Next door, in the Spectrum Gallery at Lumiere Photo,  Joan Lyons has a colorful series of sequenced photo montage works on view that create an image in the mind akin to haiku poetry.  Each photo has a little shift in perspective - a composition in her work might have a photo of a painting on the right hand side and then on the left there is a purely photographic image giving the total composition a different meaning.  Is this the activity of metaphor?  This is like this?

I was attracted to Joan Lyon's photos of painted murals on the sides of buildings and the funny dislocation in these images moves me off into a provisional space neither here nor there.  It is into this breach that the feeling of art resides - perhaps it is just the sensitivity of the artist at work and how she captures my attention.
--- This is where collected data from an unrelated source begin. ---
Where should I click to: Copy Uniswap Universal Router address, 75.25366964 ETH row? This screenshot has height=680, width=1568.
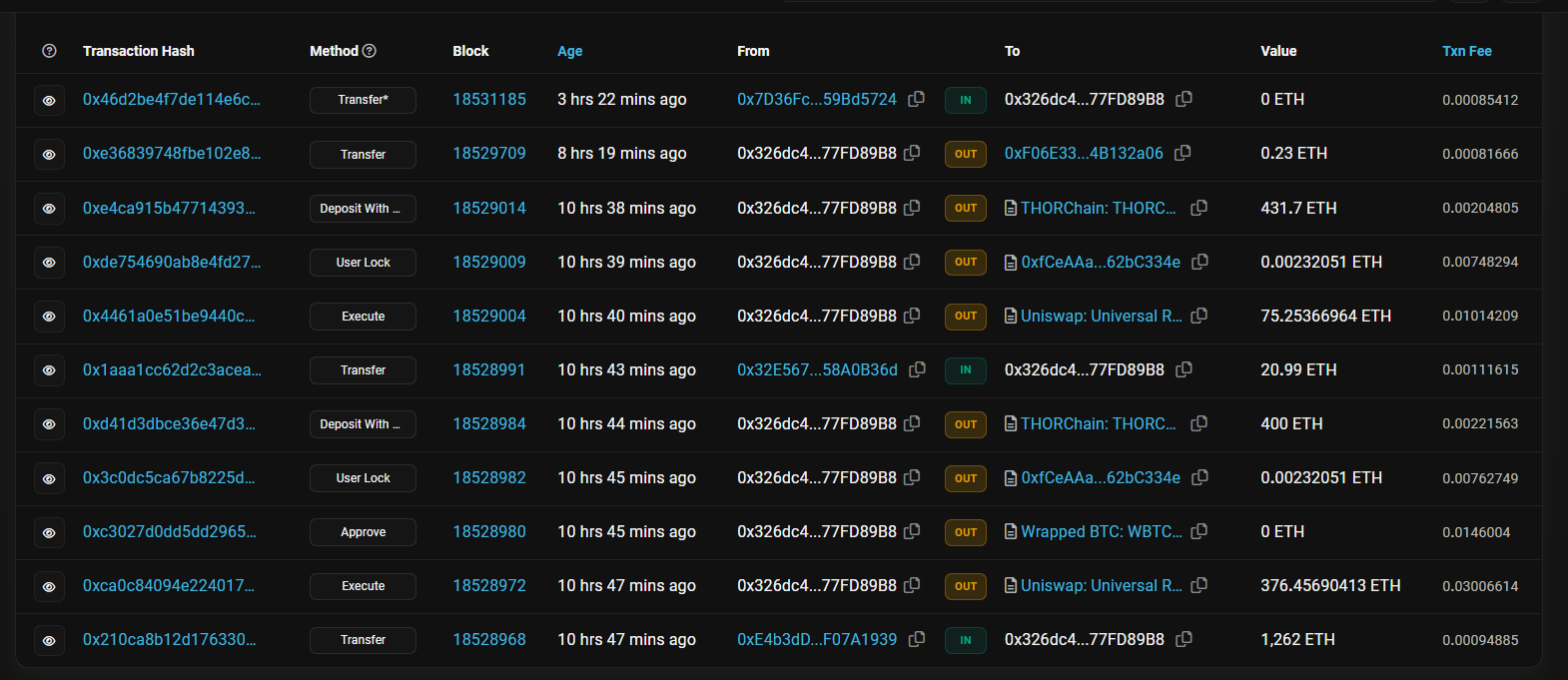tap(1199, 316)
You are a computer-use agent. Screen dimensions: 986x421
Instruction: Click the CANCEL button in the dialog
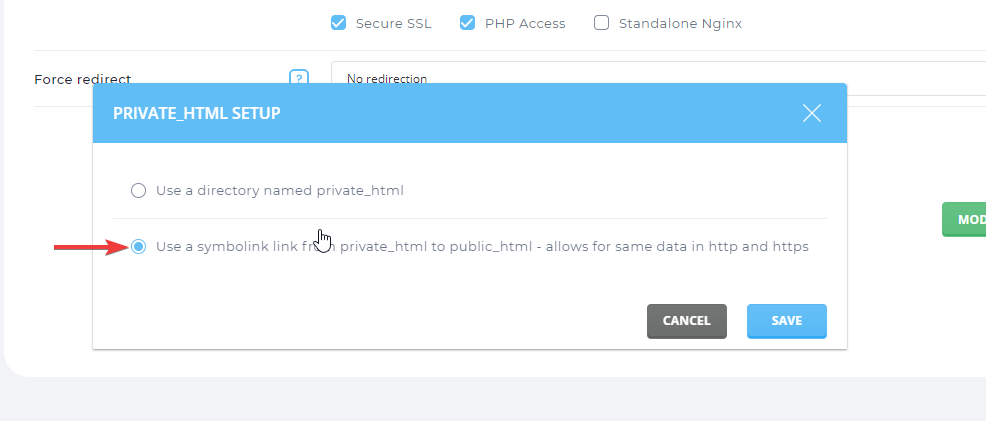687,321
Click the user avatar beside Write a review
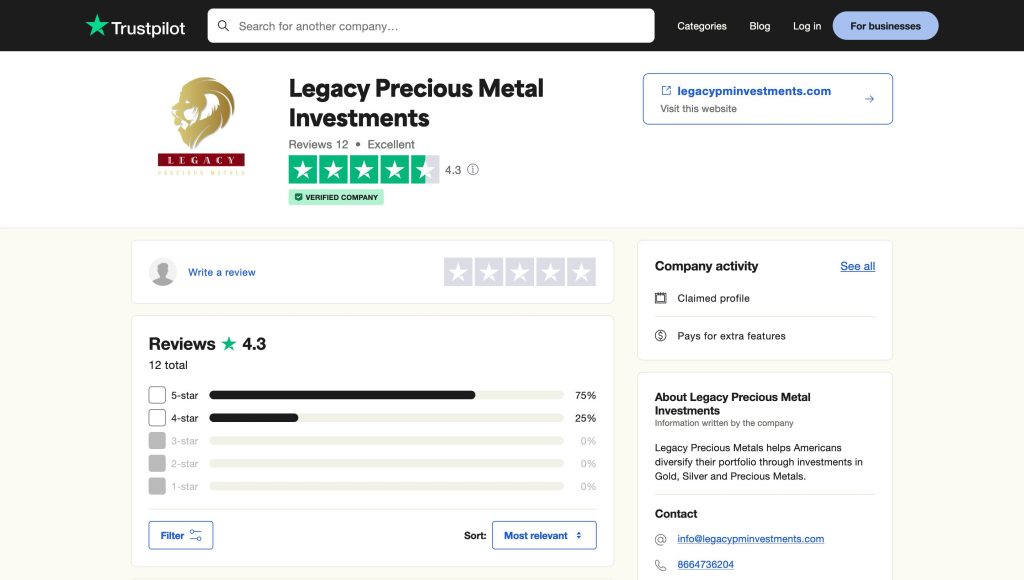1024x580 pixels. click(163, 272)
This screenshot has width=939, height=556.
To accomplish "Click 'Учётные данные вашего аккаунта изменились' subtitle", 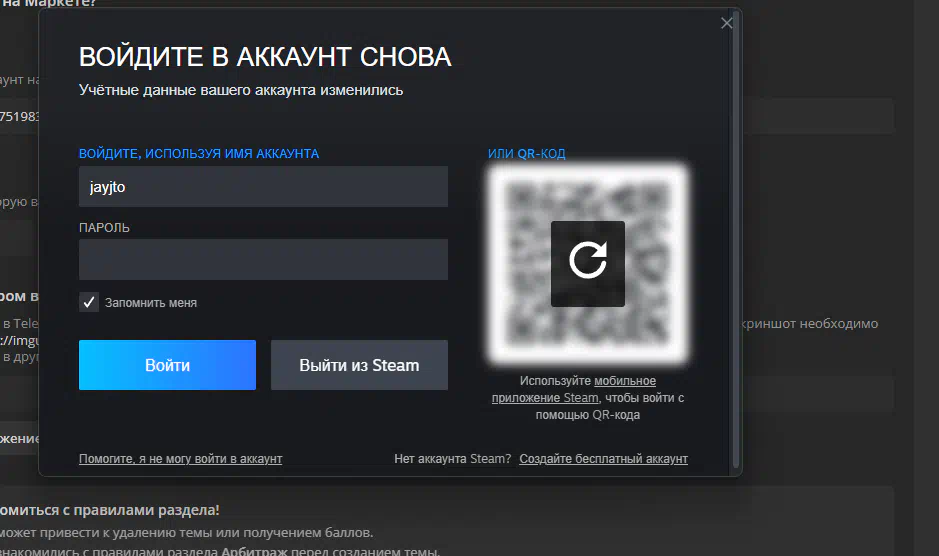I will [241, 90].
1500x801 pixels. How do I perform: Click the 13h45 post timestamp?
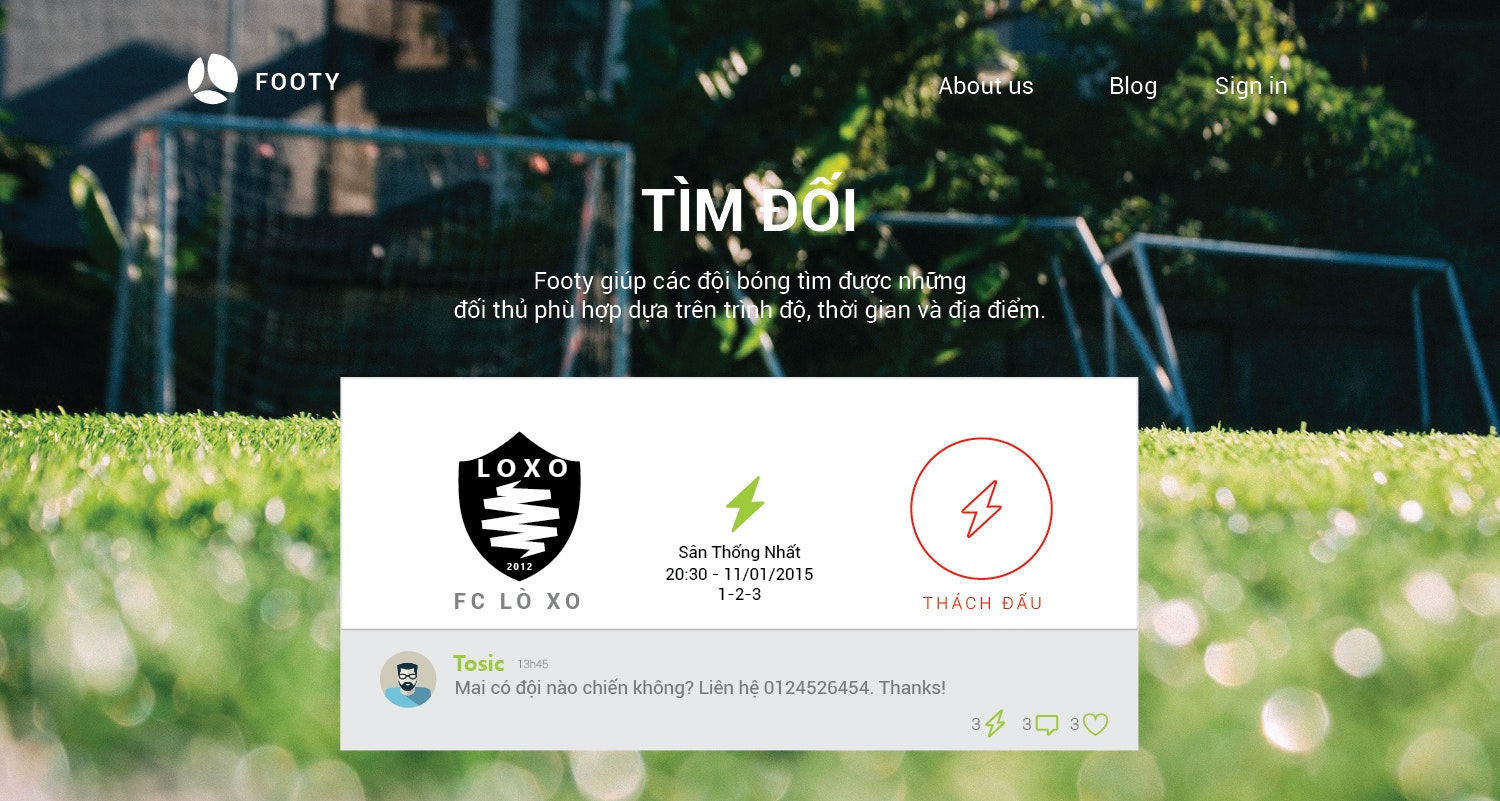532,665
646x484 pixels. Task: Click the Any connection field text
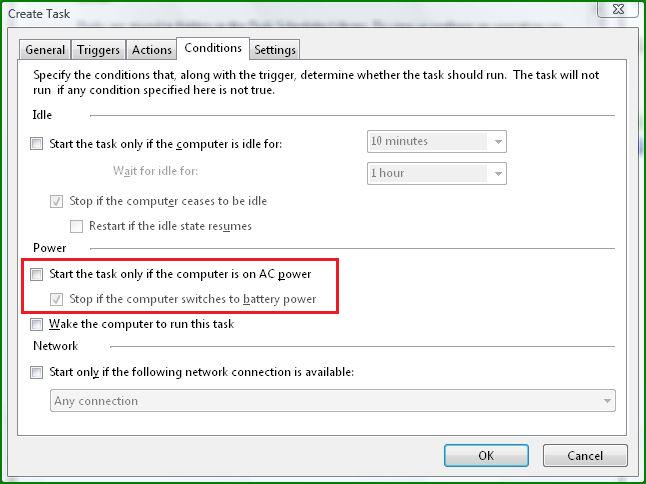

The large Luna moth in one photo makes the space behind it more palpable, while in another photograph across the room decorative coy fish are superimposed on a watery world on a slightly different scale.  There is a wry humor and comparison drawn in another composition where a painted prehistoric jungle bumps up against some scrubby palms in a scene right out of the Everglades.
It is Before and After, similar but different.

Melissa Huang
   at The Arts & Cultural Council
   for Greater Rochester

I want to take a moment to congratulate all of the students who participated in the juried show in the gallery at The Arts & Cultural Council that also opened on November 1st, right around the corner from the Spectrum Gallery.  Local teachers can be proud of students who have the chance to show their artwork and offer the opportunity for us to view these creations by an up and coming generation.